The most notable -- and most symbolic -- of these bubbles has been the "booing revolution." It started earlier this month with a concert by a legendary Soviet rock group Mashina Vremeni ("Time Machine") in the Siberian city of Kemerovo, which was going well until an emcee announced that the concert had been sponsored by the ruling United Russia party. He couldn't finish his speech because the sudden wave of booing was so loud. Later, the local authorities threw the emcee under the bus -- they were not sponsoring the concert, and he was just a provocateur -- but Kemerovo started a trend. A couple of weeks later, at a Cheliabinsk hockey game, the captain of the local team ("Tractor") skated onto the ice and read a speech praising United Russia and the Cheliabinsk governor. The crowd didn't stop booing until the player had skated back to the bench. Afterwards, Tractor's fanclub clarified that "we were booing not Antipov [the team captain] who read that speech with a sour face, but the situation itself, the governor of Cheliabinsk, and United Russia with its inappropriate attempt to promote itself."
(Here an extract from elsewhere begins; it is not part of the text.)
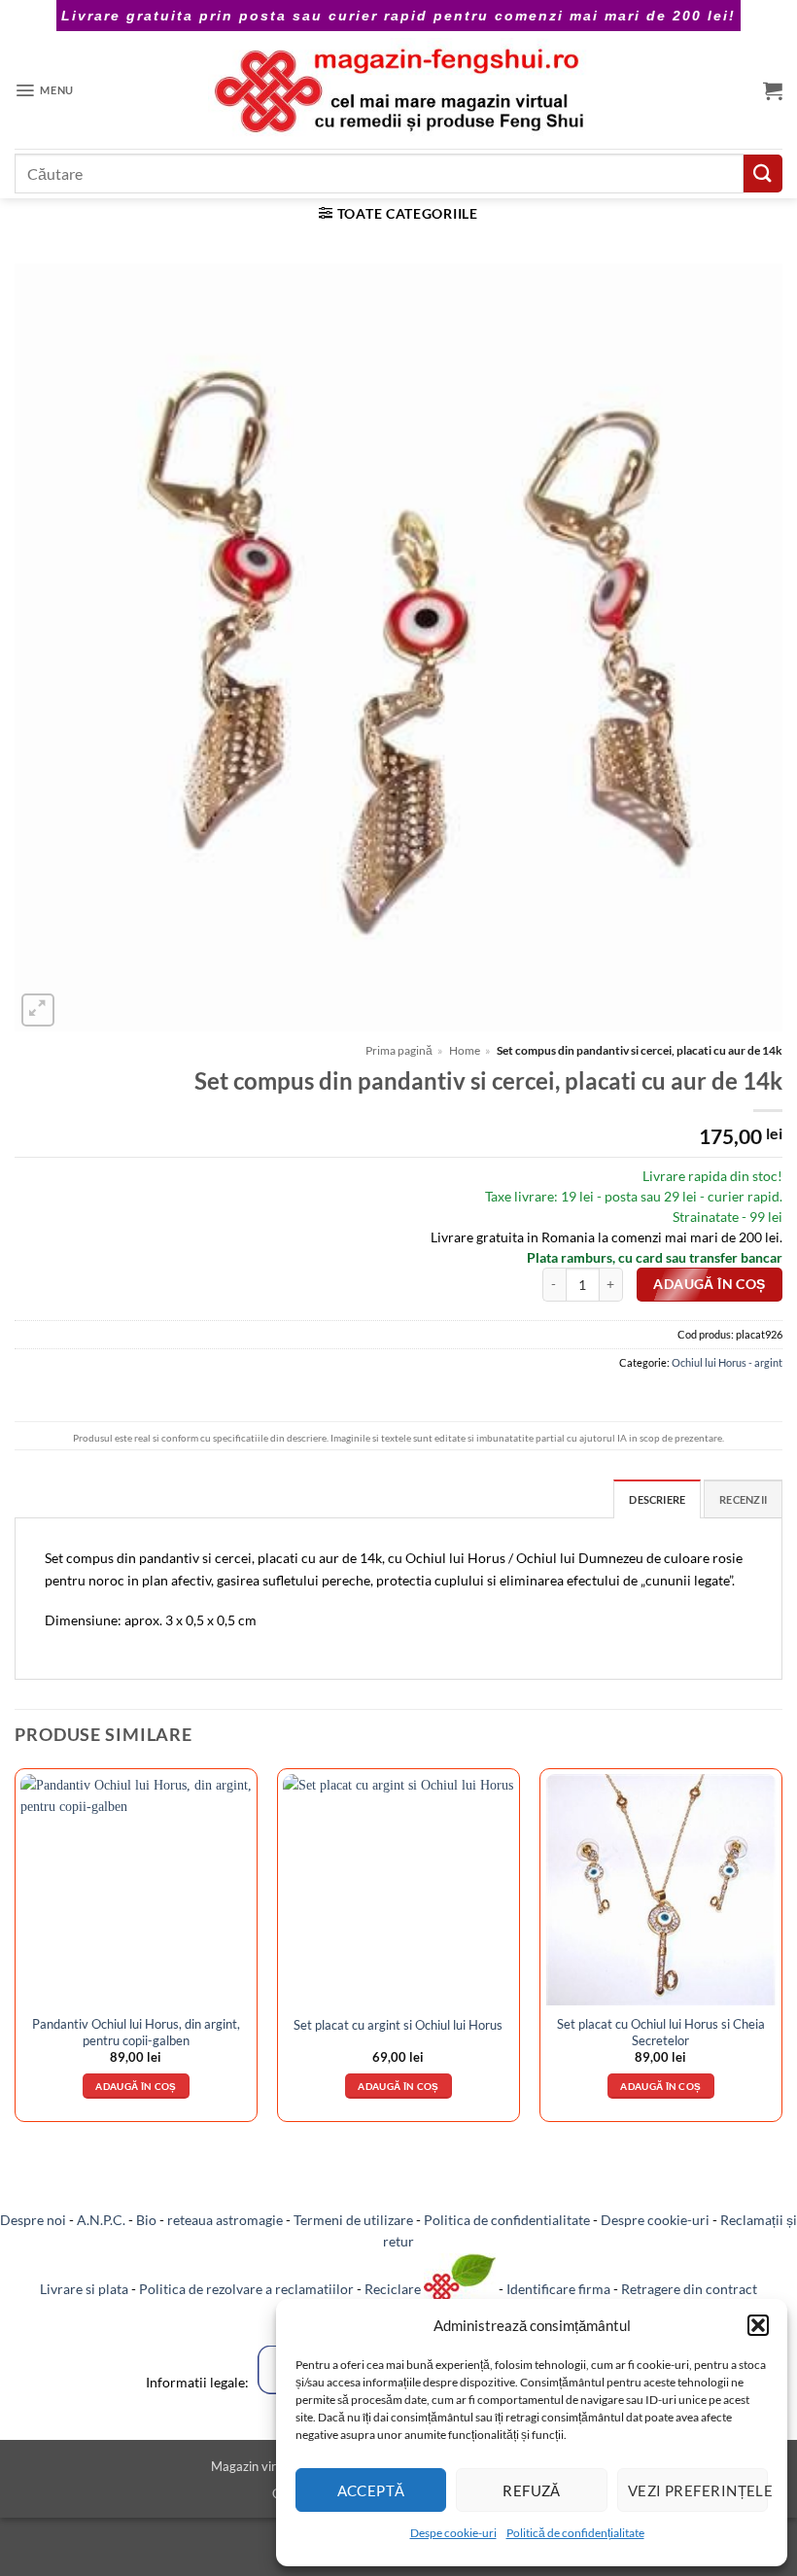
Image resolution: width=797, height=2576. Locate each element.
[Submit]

The main event, however, came on Nov. 20, when Putin showed up at a Moscow stadium for a mixed martial arts fight between Russian Fedor Emilianenko and American Jeff Monson. Emilianenko won, and Putin decided to congratulate his compatriot by climbing into the ring and praising him as "a real Russian knight." The problem was that few people could hear him over the sound of 20,000 people booing and shouting "go away!"